Having successfully tuned the parameters of your model to fit the data, how likely is it to fit new data, that is, how well does it generalise. The VC dimension comes with formulae that tell you. I’ve not been able to follow the field, but I suspect that VC dimension leads to worst case estimates whose usefulness is harmed by their pessimism.
Great post!
“Your accusation of witchcraft wouldn’t let you shorten the rest of the message; you would still have to describe, in full detail, the data which her witchery caused.”
My model of witches, if I had one, would produce a given simple sequence like 01010101 with greater probability than a given random sequence like 00011011. Wouldn’t yours? I might agree if you said “in nearly full detail”.
Steven, that means you have to transmit the accusation of witchcraft, followed by a computer program, followed by the coded data. Why not just transmit the computer program followed by the coded data? I don’t expect my own environment to be random noise, but that has nothing to do with witchcraft...
Alan, I agree that VC dimension is an important conceptually different way of thinking about “complexity”. One of its primary selling points is that, for example, it doesn’t attach infinite complexity to a model class that contains one real-valued parameter, if that model class isn’t very flexible (i.e., it says only “the data points are greater than R”). But VC complexity doesn’t plug into standard probability theory as easily as Solomonoff induction.

### Recorded data
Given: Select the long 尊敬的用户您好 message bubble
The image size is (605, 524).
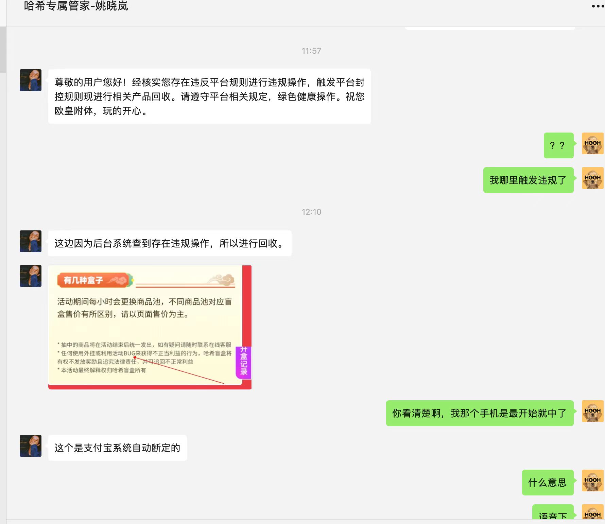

### Instructions
A. Answer these from the comment thread on model complexity:
(i) Which two sequences does the commenter who mentions a "model of witches" give, and which would that model produce with greater probability?
(ii) In the reply addressed to Steven, which three things must be transmitted in order?
(iii) In the reply addressed to Alan, what example model class does VC dimension not treat as infinitely complex?
B. Extend the comment thread on model complexity with a few sentences that follow on from its final one.

### Answer list
A.
(i) The sequences are 01010101 and 00011011. The model would produce the simple one, 01010101, with greater probability.
(ii) The accusation of witchcraft, then a computer program, then the coded data.
(iii) A model class with one real-valued parameter that isn't very flexible, one that says only "the data points are greater than R".

B.
In Solomonoff induction it is important to use a two-tape Turing machine where one tape is for the program and one is for the input and work space. The program tape is an infinite random string, but the program length is defined to be the number of bits that the Turing machine actually reads during its execution. This way the set of possible programs becomes a prefix free set. It follows that the prior probabilities will add up to one when you weight by 2^(-l) where l is program length. (I believe this was realized by Leonid Levin. In Solomonoff’s original scheme the prior probabilities did not add to one.) This also allows the beautiful interpretation that the program tape is assigned by independent coin flips for each bit, and the 2^-l weighting arises naturally rather than as an artificial assumption. I believe this is discussed in the information theory book by Cover and Thomas.
Eliezer,
“I don’t expect my own environment to be random noise, but that has nothing to do with witchcraft...”
I think I misinterpreted the math and now see what you’re getting at. Would it be an accurate translation to human language to say, “a sequence like 10101010 may favor witchcraft over the hypothesis that nothing weird is going on (i.e. the coinflips are random), but it will never favor witchcraft over the simpler hypothesis that something weird is going on that isn’t witchcraft”?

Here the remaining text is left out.